Home > Alerts > Customer Awareness > Understanding Corporate Takeover

Understanding Corporate Takeover

There has been a shift in the online criminal world from primarily targeting of individuals to increased targeting of corporations. Financial institutions, security companies, the media and law enforcement agencies are all reporting a significant increase in funds transfer fraud involving the exploitation of valid online banking credentials belonging to small and medium sized businesses. Eastern European organized crimes groups are believed to be predominantly responsible for the activities that are also employing witting and unwitting accomplices in the United States (money mules) to receive, cash and forward payments from thousands to millions of dollars to overseas locations via popular money and wire transfer services.

How it Works

Typically compromise of the customer is carried out via a "spear phishing" e-mail which directly names the recipient correctly and contains either an infected file or a link to an infectious Web site. The e-mail recipient is
generally a person within a company who can initiate funds transfers or payments on behalf of the business. Once the user opens the attachment, or clicks the link to open the Web site, malware is installed on the user's
computer which usually consists of a Trojan keystroke logger, which harvests the user's corporate online banking credentials.

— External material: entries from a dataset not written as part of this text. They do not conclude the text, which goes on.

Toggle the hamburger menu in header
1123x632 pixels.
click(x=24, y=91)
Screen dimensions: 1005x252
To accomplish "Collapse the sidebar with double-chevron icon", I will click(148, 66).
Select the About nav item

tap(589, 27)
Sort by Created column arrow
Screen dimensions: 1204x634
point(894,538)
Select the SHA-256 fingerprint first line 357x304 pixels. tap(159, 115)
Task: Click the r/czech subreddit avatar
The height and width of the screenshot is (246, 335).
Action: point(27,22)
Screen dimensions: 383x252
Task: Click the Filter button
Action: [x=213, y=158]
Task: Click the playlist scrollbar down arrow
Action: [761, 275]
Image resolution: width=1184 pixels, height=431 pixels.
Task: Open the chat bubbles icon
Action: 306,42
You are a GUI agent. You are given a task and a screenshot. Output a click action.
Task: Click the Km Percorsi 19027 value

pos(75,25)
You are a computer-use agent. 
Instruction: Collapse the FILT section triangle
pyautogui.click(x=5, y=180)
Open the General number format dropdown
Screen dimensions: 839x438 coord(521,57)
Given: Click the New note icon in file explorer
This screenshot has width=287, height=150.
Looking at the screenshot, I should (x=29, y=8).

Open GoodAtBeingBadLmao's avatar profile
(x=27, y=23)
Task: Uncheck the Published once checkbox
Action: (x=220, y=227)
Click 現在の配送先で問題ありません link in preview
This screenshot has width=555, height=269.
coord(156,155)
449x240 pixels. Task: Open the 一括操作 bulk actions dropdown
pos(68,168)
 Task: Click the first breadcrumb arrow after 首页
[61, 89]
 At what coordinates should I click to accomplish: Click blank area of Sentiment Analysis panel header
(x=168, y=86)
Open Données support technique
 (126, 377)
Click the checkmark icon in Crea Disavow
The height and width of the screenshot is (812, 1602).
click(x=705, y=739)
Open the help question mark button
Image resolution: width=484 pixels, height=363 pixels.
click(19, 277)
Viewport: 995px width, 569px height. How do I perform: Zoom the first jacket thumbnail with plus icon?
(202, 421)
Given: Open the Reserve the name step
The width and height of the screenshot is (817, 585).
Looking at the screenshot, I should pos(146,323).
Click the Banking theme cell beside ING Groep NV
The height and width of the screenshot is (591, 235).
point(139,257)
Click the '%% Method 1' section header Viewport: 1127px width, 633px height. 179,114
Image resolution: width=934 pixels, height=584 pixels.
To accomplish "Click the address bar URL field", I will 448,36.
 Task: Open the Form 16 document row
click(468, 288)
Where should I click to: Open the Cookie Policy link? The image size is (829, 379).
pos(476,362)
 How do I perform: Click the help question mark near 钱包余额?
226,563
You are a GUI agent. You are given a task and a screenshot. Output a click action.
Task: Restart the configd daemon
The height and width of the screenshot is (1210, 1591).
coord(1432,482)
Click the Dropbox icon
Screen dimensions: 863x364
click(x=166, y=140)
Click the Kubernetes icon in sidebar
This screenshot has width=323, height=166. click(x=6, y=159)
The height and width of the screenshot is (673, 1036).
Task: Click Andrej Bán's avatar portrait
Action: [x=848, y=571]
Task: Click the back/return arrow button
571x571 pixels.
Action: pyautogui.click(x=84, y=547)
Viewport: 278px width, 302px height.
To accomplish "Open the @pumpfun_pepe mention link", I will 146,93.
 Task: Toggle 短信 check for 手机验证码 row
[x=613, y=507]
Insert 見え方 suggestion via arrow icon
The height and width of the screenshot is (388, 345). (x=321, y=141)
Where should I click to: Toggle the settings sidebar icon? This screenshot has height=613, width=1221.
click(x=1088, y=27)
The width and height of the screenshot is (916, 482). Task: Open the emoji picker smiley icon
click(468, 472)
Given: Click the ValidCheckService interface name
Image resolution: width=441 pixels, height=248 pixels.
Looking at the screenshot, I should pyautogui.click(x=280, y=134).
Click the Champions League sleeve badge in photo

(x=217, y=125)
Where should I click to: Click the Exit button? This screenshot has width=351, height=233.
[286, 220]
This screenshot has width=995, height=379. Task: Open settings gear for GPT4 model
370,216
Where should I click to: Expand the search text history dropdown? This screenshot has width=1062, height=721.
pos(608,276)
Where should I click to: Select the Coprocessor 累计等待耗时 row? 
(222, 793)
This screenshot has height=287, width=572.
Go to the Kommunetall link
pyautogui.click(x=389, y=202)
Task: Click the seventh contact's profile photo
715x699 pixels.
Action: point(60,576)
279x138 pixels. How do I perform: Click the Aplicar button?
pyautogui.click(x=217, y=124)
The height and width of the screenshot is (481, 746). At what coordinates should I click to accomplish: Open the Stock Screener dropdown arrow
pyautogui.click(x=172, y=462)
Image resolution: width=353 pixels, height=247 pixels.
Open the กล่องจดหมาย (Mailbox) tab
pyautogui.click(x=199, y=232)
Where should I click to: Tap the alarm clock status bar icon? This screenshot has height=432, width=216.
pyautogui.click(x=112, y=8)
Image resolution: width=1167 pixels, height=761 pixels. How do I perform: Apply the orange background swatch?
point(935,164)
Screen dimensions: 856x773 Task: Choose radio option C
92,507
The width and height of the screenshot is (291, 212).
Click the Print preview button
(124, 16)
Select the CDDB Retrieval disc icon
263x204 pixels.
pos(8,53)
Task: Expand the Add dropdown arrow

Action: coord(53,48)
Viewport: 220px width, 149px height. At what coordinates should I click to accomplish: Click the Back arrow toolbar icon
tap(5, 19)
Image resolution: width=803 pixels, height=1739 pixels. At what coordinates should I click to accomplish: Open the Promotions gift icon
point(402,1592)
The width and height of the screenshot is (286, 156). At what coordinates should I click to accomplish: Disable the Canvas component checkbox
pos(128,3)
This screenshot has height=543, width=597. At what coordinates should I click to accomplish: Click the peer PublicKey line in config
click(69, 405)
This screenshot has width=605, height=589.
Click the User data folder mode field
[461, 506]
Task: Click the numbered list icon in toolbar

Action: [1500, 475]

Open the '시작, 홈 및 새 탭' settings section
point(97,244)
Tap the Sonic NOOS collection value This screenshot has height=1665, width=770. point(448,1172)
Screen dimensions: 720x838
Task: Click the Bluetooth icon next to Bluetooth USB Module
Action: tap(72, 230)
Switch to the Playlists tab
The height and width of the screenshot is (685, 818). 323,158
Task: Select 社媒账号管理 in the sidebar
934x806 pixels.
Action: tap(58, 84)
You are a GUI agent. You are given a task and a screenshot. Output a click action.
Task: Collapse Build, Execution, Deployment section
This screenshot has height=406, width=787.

Many types of spear-phishing have been used by criminal groups including messages impersonating the Better Business Bureau, US Court System, Microsoft Update, and UPS to name a few.

The customer's online credentials are either uploaded to a website from where the fraudster can later download them, or, if the bank and customer are using two factor authentication system, the Trojan keystroke logger may detect this and immediately send an instant message to the fraudster alerting them of the secure web activity. The fraudster then accesses the financial institution through use of the captured username and password or through hijacking the secure web session.

The fraud is carried out when the fraudster creates another user account from the stolen credentials or directly initiates a funds transfer masquerading as the legitimate user. These transfers have occurred through wire or ACH that are directed to the bank accounts of willing or unwitting individuals. Often within a couple days, or even hours of recruiting money mules and opening accounts, money is deposited and the mule is directed to immediately forward a portion of the money to subjects in Eastern Europe by various means.

How to Protect, Detect and Respond

It is recommended that businesses utilizing Online Banking for high risk transactions conduct a risk assessment of their individual risks and controls.